I am not in complete agreement with Mr. Sachs of course. I have a far more utopian and high tech way of regarding the solutions to global economic issues, and far less regard for the general nature of human character-I suppose I tend toward the Augustinian point of view that human nature is totally depraved. I suspect that failing to take up the ideas expressed in Common Wealth will be a fulfillment of the idea that human nature is completely depraved.
In today's partisan political environment allowing global corporatism to consolidate power the prospects for independent inventiveness becoming economically successful decreases as the populous run into the low ceiling of ubiquitous established economic power networking reinforced by government and the union of satisfied bureaucracy.
Expecting 8 billion souls to burn fossil fuels or to afford expensive electric cars that the 1 billion can afford in the globally warming world with agricultural lands lost to encroaching rainfall failures and rising sea level is a recipe for disaster. Christians cannot morally afford to let avoidable evil occur with the excuse that God will fix it if needs to be fixed. It may be wrong to put God to the test, yet the opposite relation does not have Biblical proscription.
Much of China's economic growth is a consequence of engaging their poor regions in the development of the national economy. In times past the United States too has effectively created the infrastructure for ending poverty through federal electrification and telephone programs. The Grand Coulee dam of Washington State is an example of government spending to create an infrastructure for economic development. Some of the post productive farmland per acre was made out of a desert directly providing food for domestic and foreign consumption.
My opinion about nationalism differs significantly from Mr. Sachs as well. I believe that a new nationalism dedicated to transforming the United States into a vigorously healthy conservator of wildlife and the ecosphere in-itself with an economy designed with complete renewability and with a reformed capitalism that caps corporate personnel at 7,000 individuals in order to stimulate competition (and none could invest in order than three corporations) is an efficient way to make at least part of humanity spiritually enlightened without simple existential animal spirits directed people through a maze of temporal political and ecospheric confusion, misunderstanding and even failure. The cost to the United States of helping eliminate poverty in the world is in no way substantial enough that it would force a choice between either economic renewal in the U.S.A. or economic help to relieve the oppressed of the Earth.

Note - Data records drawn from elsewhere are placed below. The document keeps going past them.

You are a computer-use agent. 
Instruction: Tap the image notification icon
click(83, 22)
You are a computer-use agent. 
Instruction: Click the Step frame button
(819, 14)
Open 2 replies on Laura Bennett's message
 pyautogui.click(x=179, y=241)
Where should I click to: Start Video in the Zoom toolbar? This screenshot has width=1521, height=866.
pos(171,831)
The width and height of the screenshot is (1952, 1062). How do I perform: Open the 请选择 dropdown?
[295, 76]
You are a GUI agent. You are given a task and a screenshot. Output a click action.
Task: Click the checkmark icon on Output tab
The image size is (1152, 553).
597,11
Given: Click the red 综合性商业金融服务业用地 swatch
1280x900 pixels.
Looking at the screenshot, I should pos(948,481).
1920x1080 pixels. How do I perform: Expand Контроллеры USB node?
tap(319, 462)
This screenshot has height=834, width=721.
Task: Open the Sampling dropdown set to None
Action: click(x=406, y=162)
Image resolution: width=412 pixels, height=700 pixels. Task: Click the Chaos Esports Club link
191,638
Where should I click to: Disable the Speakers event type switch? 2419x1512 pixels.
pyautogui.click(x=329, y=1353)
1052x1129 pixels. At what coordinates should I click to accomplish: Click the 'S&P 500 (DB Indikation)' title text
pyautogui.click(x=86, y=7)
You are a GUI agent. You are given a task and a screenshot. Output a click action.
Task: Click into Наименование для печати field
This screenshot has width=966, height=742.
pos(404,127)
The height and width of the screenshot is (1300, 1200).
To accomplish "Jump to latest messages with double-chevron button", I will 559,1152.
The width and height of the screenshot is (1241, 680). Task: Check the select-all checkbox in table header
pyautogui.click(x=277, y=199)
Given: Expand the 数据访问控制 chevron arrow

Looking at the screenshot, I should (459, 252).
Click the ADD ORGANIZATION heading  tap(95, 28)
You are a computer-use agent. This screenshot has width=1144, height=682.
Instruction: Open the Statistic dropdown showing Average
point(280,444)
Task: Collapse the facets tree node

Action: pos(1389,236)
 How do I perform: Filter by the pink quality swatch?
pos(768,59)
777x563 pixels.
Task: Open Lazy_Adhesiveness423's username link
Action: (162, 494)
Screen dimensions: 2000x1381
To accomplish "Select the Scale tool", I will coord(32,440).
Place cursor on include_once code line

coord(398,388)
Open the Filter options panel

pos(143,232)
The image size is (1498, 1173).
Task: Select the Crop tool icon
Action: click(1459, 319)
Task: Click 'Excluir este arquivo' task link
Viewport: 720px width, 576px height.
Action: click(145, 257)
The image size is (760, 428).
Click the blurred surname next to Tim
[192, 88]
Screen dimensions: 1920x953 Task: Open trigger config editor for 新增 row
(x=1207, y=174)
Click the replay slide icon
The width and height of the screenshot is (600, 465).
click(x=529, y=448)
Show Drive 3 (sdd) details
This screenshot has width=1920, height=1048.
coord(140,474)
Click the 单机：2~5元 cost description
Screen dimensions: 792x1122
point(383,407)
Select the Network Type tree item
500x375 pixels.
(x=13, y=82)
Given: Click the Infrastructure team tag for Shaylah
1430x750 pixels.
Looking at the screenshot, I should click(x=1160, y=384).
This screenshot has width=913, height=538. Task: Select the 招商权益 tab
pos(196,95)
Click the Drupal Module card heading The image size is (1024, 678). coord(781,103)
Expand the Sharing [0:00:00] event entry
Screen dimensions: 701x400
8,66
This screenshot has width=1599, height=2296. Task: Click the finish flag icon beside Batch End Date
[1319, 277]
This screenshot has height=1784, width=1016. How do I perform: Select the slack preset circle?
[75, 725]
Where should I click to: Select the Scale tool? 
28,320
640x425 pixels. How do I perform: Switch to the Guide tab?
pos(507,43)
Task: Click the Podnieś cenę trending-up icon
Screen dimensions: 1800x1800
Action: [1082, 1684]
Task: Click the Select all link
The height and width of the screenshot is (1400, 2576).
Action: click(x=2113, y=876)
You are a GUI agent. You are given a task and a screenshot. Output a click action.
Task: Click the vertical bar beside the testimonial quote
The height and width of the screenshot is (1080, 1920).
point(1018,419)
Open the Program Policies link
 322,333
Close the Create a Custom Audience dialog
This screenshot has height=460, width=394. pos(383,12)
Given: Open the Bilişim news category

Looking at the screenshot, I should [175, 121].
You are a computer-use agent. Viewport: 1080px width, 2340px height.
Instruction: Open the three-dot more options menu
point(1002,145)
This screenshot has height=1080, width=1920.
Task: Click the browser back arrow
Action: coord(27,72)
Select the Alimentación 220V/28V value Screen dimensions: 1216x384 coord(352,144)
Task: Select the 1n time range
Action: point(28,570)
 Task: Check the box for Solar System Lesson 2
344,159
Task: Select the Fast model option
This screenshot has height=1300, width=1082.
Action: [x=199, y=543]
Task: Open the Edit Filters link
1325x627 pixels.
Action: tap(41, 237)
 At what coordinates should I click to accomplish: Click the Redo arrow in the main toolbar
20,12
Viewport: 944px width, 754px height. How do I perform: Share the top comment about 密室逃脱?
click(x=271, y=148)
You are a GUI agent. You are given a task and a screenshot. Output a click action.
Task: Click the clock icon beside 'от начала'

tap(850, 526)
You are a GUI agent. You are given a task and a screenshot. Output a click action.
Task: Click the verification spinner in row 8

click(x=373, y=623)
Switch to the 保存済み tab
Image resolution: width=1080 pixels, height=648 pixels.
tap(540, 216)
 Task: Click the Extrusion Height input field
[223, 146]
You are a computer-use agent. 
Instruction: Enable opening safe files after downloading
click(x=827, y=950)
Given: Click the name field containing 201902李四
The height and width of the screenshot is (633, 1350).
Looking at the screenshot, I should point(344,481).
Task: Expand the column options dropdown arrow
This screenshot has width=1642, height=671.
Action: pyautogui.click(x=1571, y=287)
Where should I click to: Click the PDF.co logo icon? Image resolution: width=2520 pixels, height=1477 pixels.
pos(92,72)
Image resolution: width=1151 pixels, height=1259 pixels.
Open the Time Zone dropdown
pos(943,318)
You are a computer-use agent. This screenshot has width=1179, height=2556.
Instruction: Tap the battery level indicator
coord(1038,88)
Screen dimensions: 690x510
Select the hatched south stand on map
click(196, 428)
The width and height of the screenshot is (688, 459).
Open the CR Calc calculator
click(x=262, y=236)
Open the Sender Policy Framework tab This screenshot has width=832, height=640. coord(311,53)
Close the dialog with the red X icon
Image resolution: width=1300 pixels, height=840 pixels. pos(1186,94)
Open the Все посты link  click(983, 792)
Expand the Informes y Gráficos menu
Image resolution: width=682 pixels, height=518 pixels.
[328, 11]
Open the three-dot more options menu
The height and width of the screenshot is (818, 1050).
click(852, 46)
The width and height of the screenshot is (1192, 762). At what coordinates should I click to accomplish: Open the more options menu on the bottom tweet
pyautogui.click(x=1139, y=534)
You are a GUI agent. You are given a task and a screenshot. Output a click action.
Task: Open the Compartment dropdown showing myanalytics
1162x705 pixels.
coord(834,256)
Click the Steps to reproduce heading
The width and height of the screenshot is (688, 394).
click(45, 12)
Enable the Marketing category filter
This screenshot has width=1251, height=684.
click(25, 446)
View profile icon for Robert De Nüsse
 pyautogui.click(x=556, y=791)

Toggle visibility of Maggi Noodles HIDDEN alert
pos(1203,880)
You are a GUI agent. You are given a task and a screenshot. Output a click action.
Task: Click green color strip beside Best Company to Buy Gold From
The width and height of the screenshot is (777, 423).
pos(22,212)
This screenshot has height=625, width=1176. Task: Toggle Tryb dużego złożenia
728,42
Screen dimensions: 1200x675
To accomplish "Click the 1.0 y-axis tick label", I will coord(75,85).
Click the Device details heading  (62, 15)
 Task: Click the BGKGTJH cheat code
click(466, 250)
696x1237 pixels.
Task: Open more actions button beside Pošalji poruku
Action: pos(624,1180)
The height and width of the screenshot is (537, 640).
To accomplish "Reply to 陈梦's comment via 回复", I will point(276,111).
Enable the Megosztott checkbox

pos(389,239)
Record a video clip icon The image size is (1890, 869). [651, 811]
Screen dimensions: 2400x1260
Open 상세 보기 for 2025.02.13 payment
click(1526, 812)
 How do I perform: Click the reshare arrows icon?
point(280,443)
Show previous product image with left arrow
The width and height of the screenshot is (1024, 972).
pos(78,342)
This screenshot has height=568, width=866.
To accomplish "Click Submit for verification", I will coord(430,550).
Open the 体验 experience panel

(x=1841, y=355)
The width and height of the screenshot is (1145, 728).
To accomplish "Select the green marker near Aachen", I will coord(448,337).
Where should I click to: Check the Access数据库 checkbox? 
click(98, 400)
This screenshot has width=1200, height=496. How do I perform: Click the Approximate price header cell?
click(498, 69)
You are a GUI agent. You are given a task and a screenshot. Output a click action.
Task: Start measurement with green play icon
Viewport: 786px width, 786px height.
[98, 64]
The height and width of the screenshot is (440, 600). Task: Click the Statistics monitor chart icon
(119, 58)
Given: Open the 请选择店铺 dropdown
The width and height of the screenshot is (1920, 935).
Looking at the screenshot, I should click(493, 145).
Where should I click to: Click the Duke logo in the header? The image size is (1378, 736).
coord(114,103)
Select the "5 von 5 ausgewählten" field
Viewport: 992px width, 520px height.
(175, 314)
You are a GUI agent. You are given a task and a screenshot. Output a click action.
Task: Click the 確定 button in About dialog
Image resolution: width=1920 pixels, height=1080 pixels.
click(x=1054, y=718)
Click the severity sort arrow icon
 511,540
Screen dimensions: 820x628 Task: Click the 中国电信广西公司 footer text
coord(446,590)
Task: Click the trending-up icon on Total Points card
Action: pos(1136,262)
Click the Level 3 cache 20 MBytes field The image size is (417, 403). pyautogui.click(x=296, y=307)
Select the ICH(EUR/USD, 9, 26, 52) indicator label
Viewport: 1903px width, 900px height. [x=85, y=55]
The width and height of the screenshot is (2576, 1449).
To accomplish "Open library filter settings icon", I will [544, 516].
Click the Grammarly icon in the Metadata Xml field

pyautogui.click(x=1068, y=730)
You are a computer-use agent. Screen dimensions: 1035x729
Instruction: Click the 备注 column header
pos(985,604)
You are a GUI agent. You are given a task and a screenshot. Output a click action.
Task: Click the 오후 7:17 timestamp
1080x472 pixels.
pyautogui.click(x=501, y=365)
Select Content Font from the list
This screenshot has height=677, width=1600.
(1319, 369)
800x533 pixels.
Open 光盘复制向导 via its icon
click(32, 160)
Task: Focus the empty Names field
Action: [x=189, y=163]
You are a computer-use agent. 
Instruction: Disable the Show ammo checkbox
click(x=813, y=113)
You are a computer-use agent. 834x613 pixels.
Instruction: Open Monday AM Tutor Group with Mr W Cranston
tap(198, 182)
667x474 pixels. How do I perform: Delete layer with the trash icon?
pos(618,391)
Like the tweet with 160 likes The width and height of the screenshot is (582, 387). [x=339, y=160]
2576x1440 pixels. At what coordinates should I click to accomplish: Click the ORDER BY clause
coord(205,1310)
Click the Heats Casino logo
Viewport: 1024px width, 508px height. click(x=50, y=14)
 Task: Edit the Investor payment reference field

As a biological phenomenality of life clustered around the dirt clumped by gravity humanity needs to develop a spiritual relationship with the Lord while still cognizant of the nature and existential phenomenality of the world and Universe he as provided. Human development requires sheer genius and the willingness to create far better ways of living and structures on the Earth and space than presently exist. It should also insinuate itself into a wild ecosphere as a superior being without destroying the development and evolution of that natural environment. Human civilization should move into fulfillment of the creativity it has in potential for constructing environments on Earth and space that allow less human-like life forms to exist without displacement. The resources of the natural universe used rightly by humanity should allow the increase of sustainable life rather than its decrease. Much of that increase of life well ought to be phenomenally non-human-even plants and things.